Logstash sends a request to /health-check and saves the response data (time, status code, and so on) in Elasticsearch. Kibana reads the saved data in Elasticsearch; you can search and browse your data interactively as well as create and view custom dashboards. Watcher is configured to periodically run an Elasticsearch query, and if a condition is evaluated as true, it should send out an e-mail notification.

 

Installing the ELK services and Watcher

Elasticsearch

“Elasticsearch is a highly scalable open-source full-text search and analytics engine. It allows you to store, search, and analyze big volumes of data quickly and in near real time. It is generally used as the underlying engine/technology that powers applications that have complex search features and requirements.” —Source: elastic.co

To install Elasticsearch, you need to download the package you want. (I’ve chosen the .deb package because I’m working on Ubuntu.) After installing the service, you can run it using the sudo service elasticsearch start command. To verify whether Elasticsearch has been started, type the following command:

curl -X GET http://localhost:9200/

verify-elasticsearch-started-command

 

Logstash

“Logstash is an open source data collection engine with real-time pipelining capabilities. Logstash can dynamically unify data from disparate sources and normalize the data into destinations of your choice.
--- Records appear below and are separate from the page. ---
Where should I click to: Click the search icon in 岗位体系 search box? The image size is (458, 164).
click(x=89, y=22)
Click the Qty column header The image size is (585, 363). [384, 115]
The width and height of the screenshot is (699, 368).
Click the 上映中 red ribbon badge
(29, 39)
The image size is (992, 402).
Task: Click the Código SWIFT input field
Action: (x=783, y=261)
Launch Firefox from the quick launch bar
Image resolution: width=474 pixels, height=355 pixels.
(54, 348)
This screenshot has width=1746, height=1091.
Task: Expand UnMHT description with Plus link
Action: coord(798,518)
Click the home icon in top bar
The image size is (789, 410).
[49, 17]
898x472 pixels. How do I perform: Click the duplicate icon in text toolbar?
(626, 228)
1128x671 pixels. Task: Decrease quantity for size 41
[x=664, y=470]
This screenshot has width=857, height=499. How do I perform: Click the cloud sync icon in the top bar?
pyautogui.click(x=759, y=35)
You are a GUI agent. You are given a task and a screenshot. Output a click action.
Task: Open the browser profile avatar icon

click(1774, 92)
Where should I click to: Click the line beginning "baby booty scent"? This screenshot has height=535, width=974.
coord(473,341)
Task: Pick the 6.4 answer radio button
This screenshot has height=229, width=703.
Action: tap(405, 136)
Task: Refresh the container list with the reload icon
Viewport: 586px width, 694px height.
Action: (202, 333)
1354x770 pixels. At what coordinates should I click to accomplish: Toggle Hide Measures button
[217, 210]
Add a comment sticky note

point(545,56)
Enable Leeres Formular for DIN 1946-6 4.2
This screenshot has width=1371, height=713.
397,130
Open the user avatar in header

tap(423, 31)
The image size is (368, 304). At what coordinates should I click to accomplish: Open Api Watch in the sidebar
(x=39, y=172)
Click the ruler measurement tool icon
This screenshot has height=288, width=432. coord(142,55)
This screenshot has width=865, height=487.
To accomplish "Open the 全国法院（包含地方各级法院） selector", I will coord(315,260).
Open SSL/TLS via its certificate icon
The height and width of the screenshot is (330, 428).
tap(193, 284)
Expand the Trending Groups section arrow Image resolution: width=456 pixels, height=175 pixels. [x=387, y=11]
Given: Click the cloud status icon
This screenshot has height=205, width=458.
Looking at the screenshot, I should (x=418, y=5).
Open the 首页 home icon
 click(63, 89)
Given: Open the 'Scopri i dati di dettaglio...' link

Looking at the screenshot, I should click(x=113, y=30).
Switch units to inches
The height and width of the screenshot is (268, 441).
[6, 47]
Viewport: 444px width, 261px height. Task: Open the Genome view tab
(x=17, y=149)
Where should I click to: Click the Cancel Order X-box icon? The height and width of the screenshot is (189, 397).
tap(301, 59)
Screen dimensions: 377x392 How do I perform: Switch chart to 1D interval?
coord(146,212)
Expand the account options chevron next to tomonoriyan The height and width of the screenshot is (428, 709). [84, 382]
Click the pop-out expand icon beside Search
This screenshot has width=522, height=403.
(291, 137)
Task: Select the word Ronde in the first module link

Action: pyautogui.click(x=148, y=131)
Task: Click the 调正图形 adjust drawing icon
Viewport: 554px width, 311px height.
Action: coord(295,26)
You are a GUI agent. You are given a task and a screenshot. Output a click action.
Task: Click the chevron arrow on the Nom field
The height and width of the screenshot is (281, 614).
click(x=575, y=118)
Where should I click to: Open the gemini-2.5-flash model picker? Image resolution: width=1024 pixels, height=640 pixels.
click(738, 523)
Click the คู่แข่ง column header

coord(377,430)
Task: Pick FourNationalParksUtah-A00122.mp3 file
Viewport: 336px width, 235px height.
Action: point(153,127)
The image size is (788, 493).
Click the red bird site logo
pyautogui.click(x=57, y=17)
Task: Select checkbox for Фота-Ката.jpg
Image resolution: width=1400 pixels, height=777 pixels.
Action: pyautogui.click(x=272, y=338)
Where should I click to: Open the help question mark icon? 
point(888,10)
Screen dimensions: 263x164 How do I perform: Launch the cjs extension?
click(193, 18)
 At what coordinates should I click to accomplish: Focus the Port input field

Cleanse and democratize all your data for diverse advanced downstream analytics and visualization use cases.” —Source: elastic.co

The process of installing Logstash is similar to installing Elasticsearch. You can download the .deb package and run it with the sudo service logstash start command. However, in this case, I choose the .tar.gz package because you can easily select what configuration file is used by Logstash for start.

To test your installation, go to the extracted folder:

cd logstash-{logstash_version}

Then, execute bin/logstash -e 'input { stdin { } } output { stdout {} }'.

The -e flag enables you to specify a configuration directly from the command line. This pipeline takes input from standard input—stdin—and moves that input to standard output—stdout—in a structured format. Type hello world in the command prompt to see the Logstash response.

logstash-response

Later, I’ll explain how to run the service with the configuration file that we want.

 

Kibana

“Kibana is an open source analytics and visualization platform designed to work with Elasticsearch. You use Kibana to search, view, and interact with data stored in Elasticsearch indices. You can easily perform advanced data analysis and visualize your data in a variety of charts, tables, and maps.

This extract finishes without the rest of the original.